Comme si je l’avais toujours su, mon billet était une première classe dans la prévision d’un voyage long et douloureux. Quelques jours auparavant je recevais un mail commercial de notre chère et tendre société ferroviaire, qui me soumettait l’idée de profiter d’un voyage en toute tranquillité à bord de leur service premier classe monnayant quelques euros de plus. Quelques euros de plus pour avoir la tranquillité ? J’achète. Raté. Les éléments semblaient se déchainer contre moi. Ma place est un quatuor, et je suis coté fenêtre. J’ai déjà bu 1 litre d’eau, ma vessie est sur le point de débordé et je suis prit dans les cordes par une femme qui semble tout aussi ravi que moi à l’idée de partager son voyage avec nous. Oui car un homme nous avait rejoint, un homme âgé qui ne devait pas être habitué à ce genre de voyage car il s’est assis en nous disant bonjour. C’est probablement ce qui m’a fait sortir mon ordinateur, probablement ce qui m’a empêché de regarder pour une énième fois le Seigneur des Anneaux, probablement ce qui m’a fait écrire pour la première fois depuis 6 mois.

 

Les images se sont mises à défiler devant mes yeux.

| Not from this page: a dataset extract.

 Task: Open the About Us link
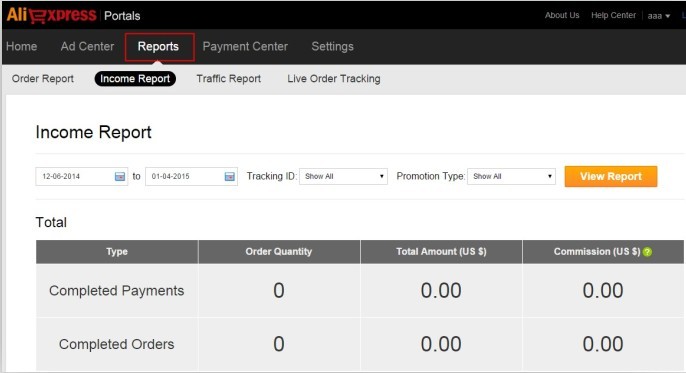(x=562, y=15)
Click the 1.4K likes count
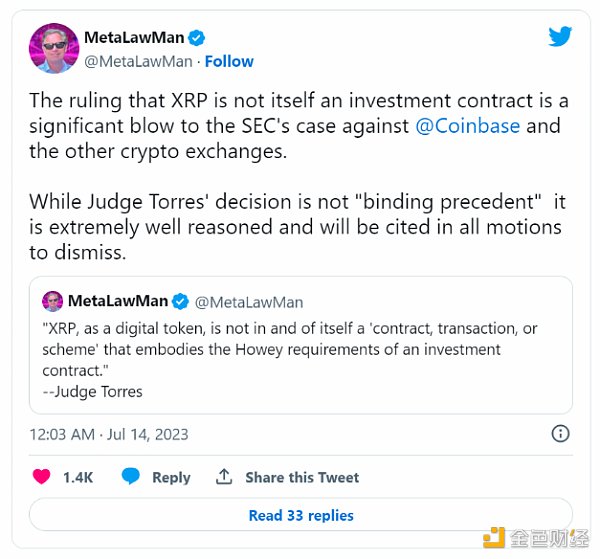 point(78,477)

Le message reçu hier à 20h « ca te dit une bière ? ». La photo vue sur Instagram qui m’a fait en boire trois quatre. Les Snapchats qui m’ont fait danser toute la nuit pour convaincre mes amis que je m’amusais plus qu’eux. L’actualité Facebook qui m’a fait resté au lit deux heures ce matin. Ma nouvelle playlist spotify qui m’a accompagné trois heures sous la douche. La banquette arrière du Uber qui m’a permit d’éviter tout effort. Et maintenant mon ordinateur qui fait effet de thérapeute.

 

Ces lignes ne sont pas une protestation mais une confession. Confession d’un membre de la génération Y qui partage un ami en commun avec tous le monde mais qui ne partage rien avec le monde. Internet m’a tué aurai je pu écrire en ligne rouge.